**Supplied material:**
--

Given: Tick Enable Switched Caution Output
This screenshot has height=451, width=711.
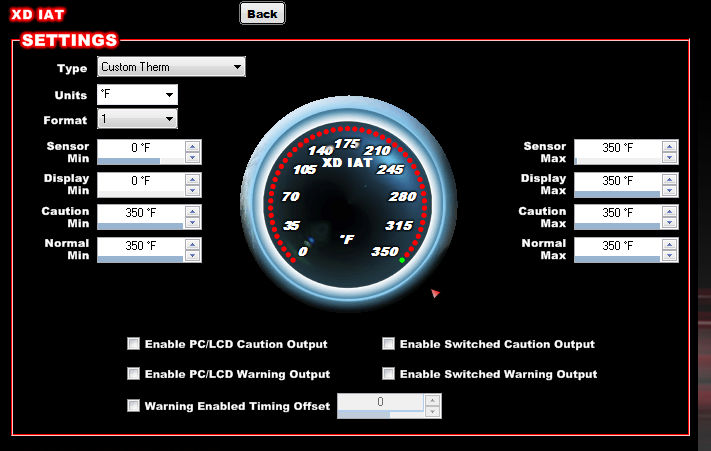Looking at the screenshot, I should 389,344.
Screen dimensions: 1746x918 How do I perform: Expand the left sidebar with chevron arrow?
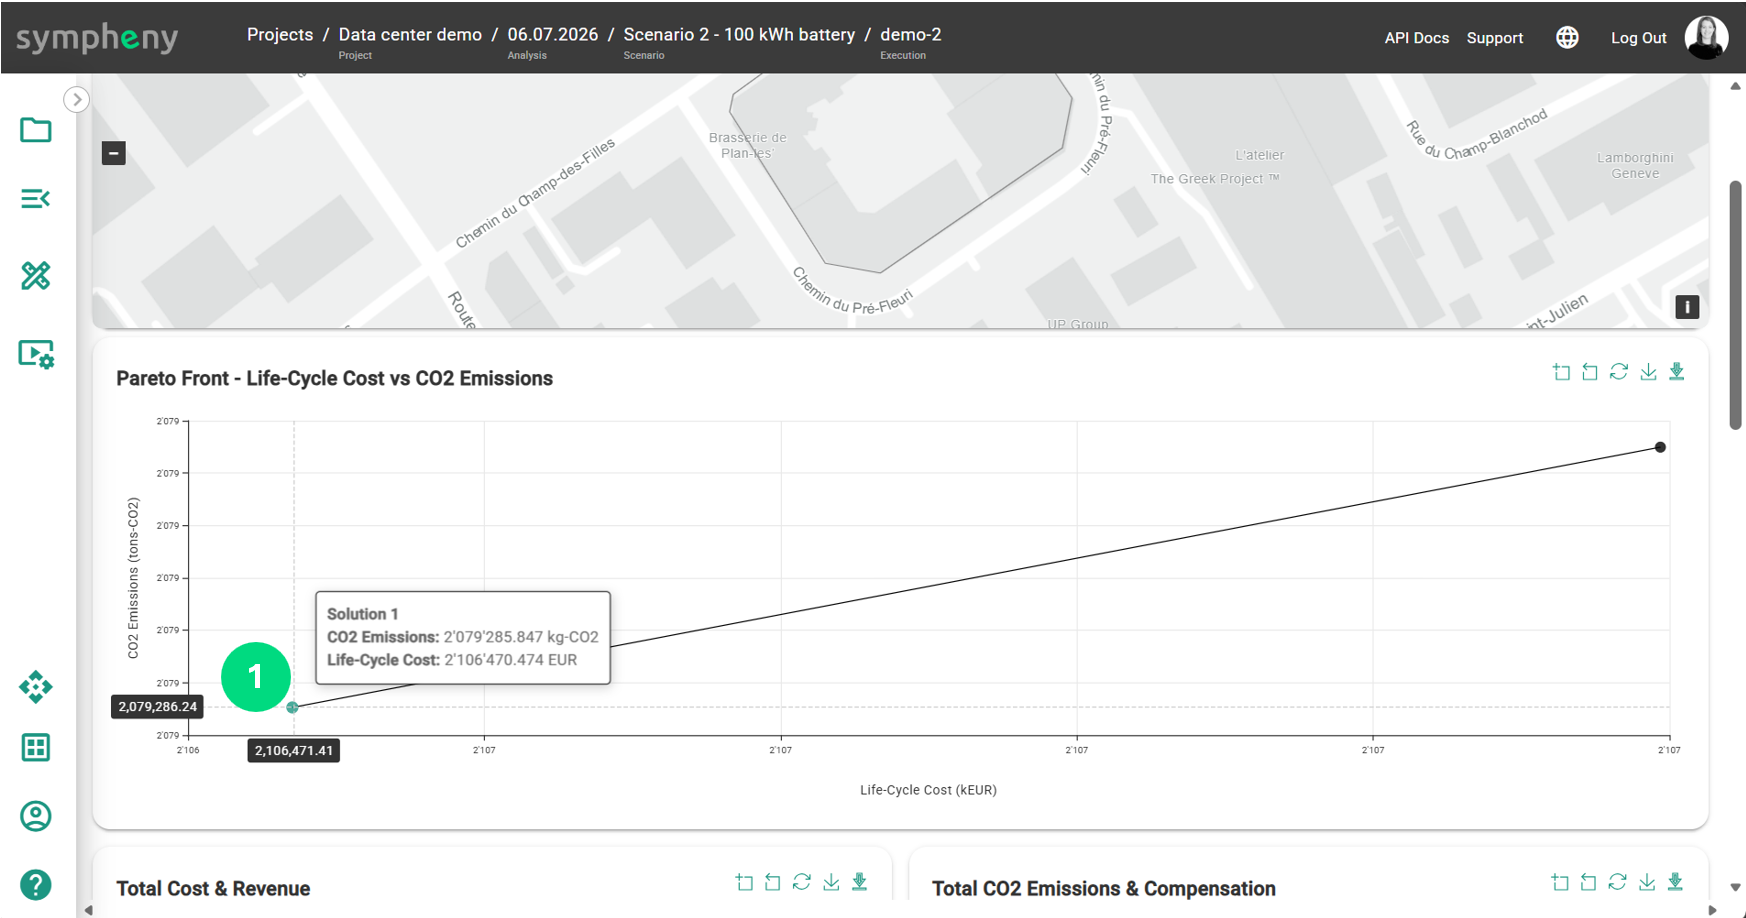pyautogui.click(x=77, y=99)
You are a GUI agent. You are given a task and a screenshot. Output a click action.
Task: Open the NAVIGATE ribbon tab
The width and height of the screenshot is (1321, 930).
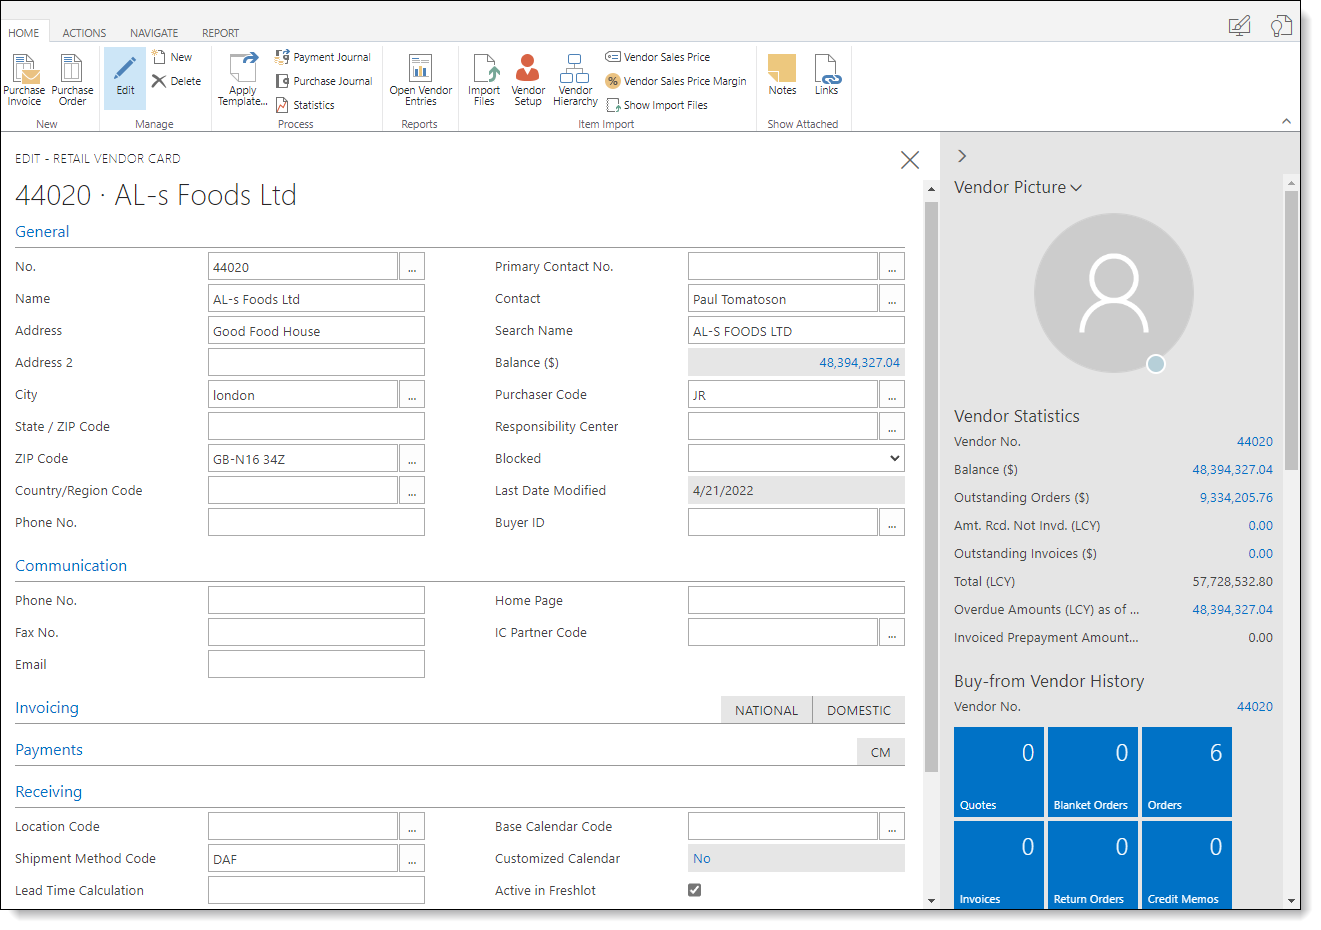[x=154, y=33]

--

**Task prompt:**
Starting with the line that has "Screen dimensions: 1746x918" and going on through the line that has "Task: Open the NAVIGATE ribbon tab", transcribe the records above exactly, but skip the pictures.

**Response for this exercise:**
Screen dimensions: 1746x918 How do I perform: Expand the left sidebar with chevron arrow?
pyautogui.click(x=77, y=99)
You are a GUI agent. You are given a task and a screenshot. Output a click action.
Task: Open the NAVIGATE ribbon tab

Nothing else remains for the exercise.